Miró la habitación dando algunos pasos inciertos, no sabía qué hacer, fue al armario, allí estaba su ropa y en una bolsa, recién comprada, su blusa negra. 

Cuando alguien se muere, se prepara una maleta de fin de semana con sus cosas, las que están en el hospital, se recogen sus objetos de aseo, las monedas sueltas del cajón, para algún refresco , su teléfono móvil, el PC donde veía sus películas, se acaricia la camisa con la que llegó al hospital porque “está para lavar” y se hace todo despacio, en silencio, como para no despertarle, no se piensa que la camisa ya no volverá a ser usada, que él ya no cogerá ese teléfono, sólo se acumulan sus cosas en una bolsa no muy grande.

Después, deambuló por la habitación, pero no quería mirar al hombre que amaba y que, ahora, sería tratado para su limpieza como un objeto al que se debía respeto pero carente de sensación.

Volvió a salir al pasillo de la planta para empezar a telefonear y dar la noticia. Las auxiliares hacían su trabajo, ella les oía en medio de las llamadas, abrieron la puerta de la habitación y ella les hizo un gesto para que no entraran, las mujeres, no obstante miraron, dijeron el nombre de su marido, esperaron a que ella colgara y les oyó decir que ese hombre había muerto guapo, cuidado, luego se aproximaron a ella y le dieron un beso sentido por su pesar, cuando avisó a todos, ella regresó a la habitación, se sentó al borde de la otra cama y le miró, ahora él no era él, los cuerpos muertos se llaman cadáveres porque ya no son personas.

Ella podía darle vida en su mente recordando sus dedos cuando la acariciaban. ¿Podría volver a sentirlos pensando sólo en él? ¿Sin su cuerpo?

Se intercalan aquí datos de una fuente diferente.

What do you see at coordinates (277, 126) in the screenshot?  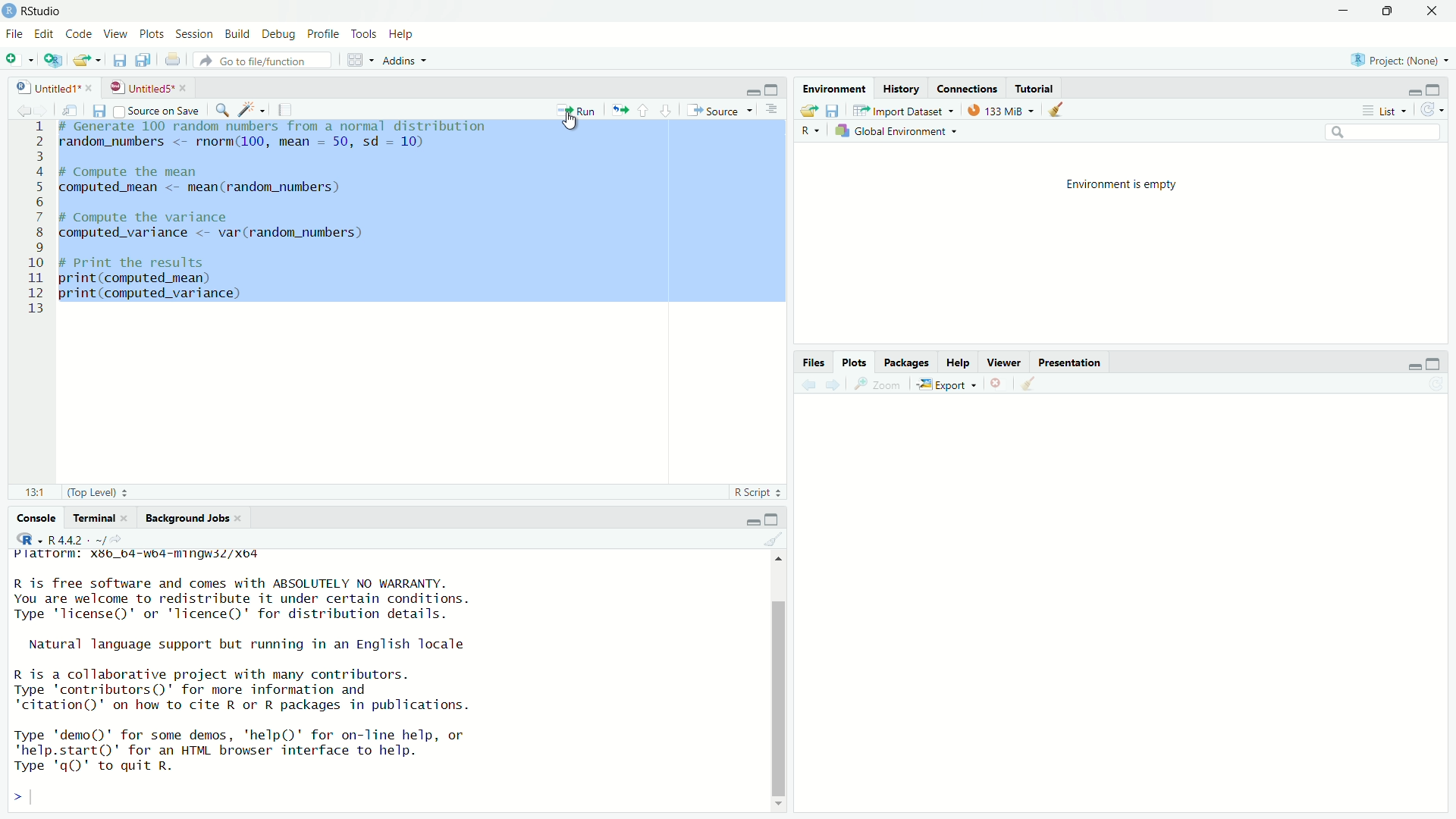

Una sonrisa de consuelo se abrió en sus labios. Sí, claro que sí. ¡Lo he hecho tantas veces!, se dijo. Recordó que, de niña, se concentraba y vivía otros mundos cada vez que lo deseaba, así que podría hacer lo mismo otra vez.

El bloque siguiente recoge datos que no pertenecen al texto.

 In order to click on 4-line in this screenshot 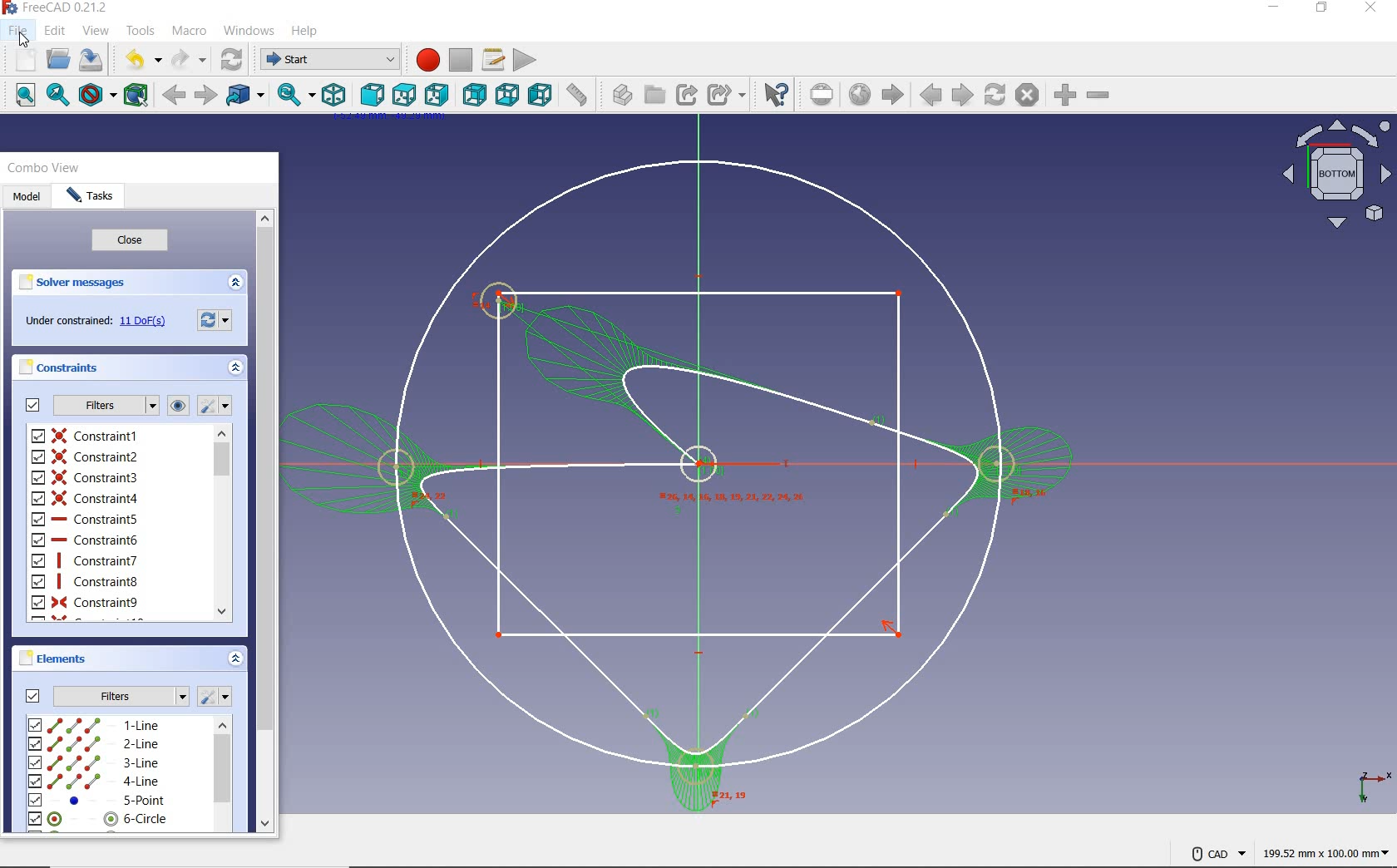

Le reconfortó pensar que él esperó hasta que ella estuviera tranquila para irse.  Había pasado varias noches sin dormir así que aquella, justo aquella, se tumbó y se quedó profundamente dormida. Al despertarse, él seguía igual y decidió asearse, bajó al único aseo que, en un gran hospital al que acudían miles de personas, a esas horas, estaba decente. Le había dado tiempo a dormir, a lavarse y a tomarse un café antes de que él decidiera irse porque uno no se va justo cuando la persona amada no está.

Durante los primeros años de su viudez, un dolor desgarrador le imponía un llanto diario. Más tarde, sus recuerdos, los días vividos con él se alejaban cada vez más de la memoria y eran sustituidos por los días en soledad, los cambios en la familia, las novedades del país, incluso los desencuentros con quienes jamás él habría supuesto, circunstancias cambiantes que le llevaban a otra vida que nunca hubiera imaginado que tendría que vivir.

Le quedaba muy poco en la vida, mucho menos de lo que hubiera creído cuando era joven, pero él destacaba, en su ausencia, entre todo ello. El tiempo le había vaciado de casi todo lo que había amado y querido. No pasaron tantos años para que los teléfonos dejaran de sonar y  la vida se quedó en eso, en un tiempo de soledad que pesaba más de los cien años de la historia del escritor.